* _Text passage_
An allowed claim of a creditor secured by a lien on property in which the estate has an interest, . . . is a secured claim to the extent of the value of such creditor's interest in the estate's interest in such property, . . . and is an unsecured claim to the extent that the value of such creditor's interest . . . is less than the amount of such allowed claim. Such value shall be determined in light of the purpose of the valuation and of the proposed disposition or use of such property, and in conjunction with any hearing on such disposition or use or on a plan affecting such creditor's interest.
11 U.S.C. § 506(a)(1). As the plan proponent, "the debtor bears the burden of proof on the issue of valuation under § 506(a)." In re Wcislak, 417 B.R. 24, 28 (Bankr. N.D. Ohio 2009) (citing Sovereign Bank, F.S.B. v. Finnegan (In re Finnegan), 358 B.R. 644, 649 (Bankr. M.D. Pa. 2006).

Courts interpret the valuation process under § 506(a) as a two-step determination. The first step calls for the "division of the secured creditor's claim into secured and unsecured portions, with the secured portion of the claim limited to the value of collateral." Assoc. Commercial Corp., v. Rash, 520 U.S. 953, 961, 117 S. Ct. 1879, 1885 (1997) (citation omitted). Additionally, "to separate the secured from the unsecured portion of the claim, a court must compare the creditor's claim to the value of 'such property,' i.e. the collateral." Id. at 961.

* _Required actions_
(a) According to the § 506(a) excerpt, who bears the burden of proof on valuation?
(b) Copy the § 506(a) excerpt word for word, from "Courts interpret the" up to and including "Id. at 961.".
The data that comes next has no connection to the § 506(a) excerpt.

* _Material provided_
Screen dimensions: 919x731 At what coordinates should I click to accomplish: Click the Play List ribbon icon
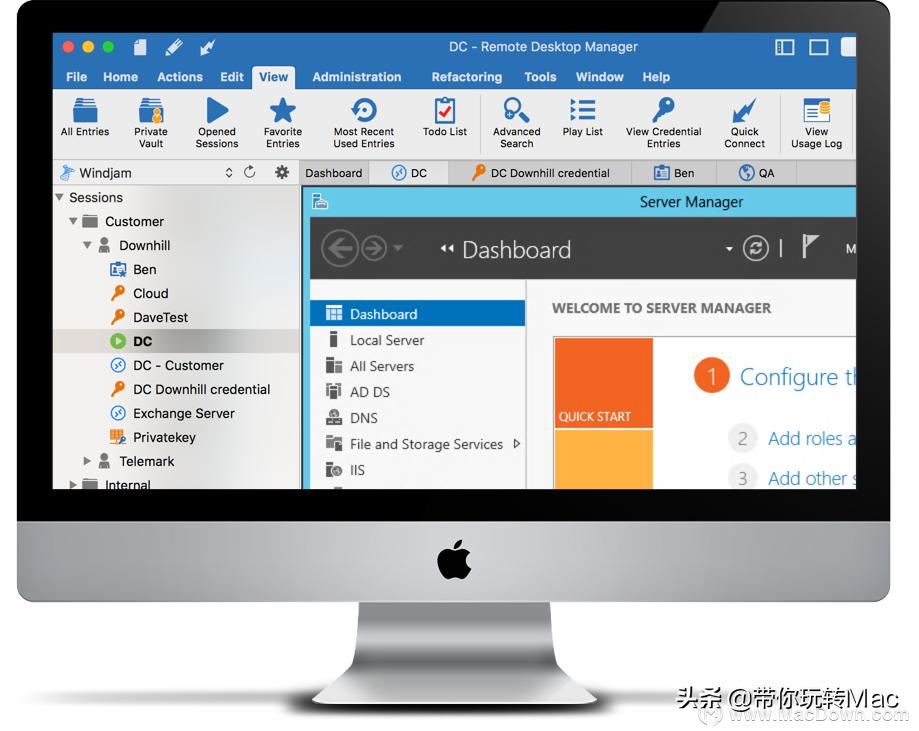(x=582, y=111)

* _Solved problems_
(a) The debtor, as the plan proponent.

(b)
Courts interpret the valuation process under § 506(a) as a two-step determination. The first step calls for the "division of the secured creditor's claim into secured and unsecured portions, with the secured portion of the claim limited to the value of collateral." Assoc. Commercial Corp., v. Rash, 520 U.S. 953, 961, 117 S. Ct. 1879, 1885 (1997) (citation omitted). Additionally, "to separate the secured from the unsecured portion of the claim, a court must compare the creditor's claim to the value of 'such property,' i.e. the collateral." Id. at 961.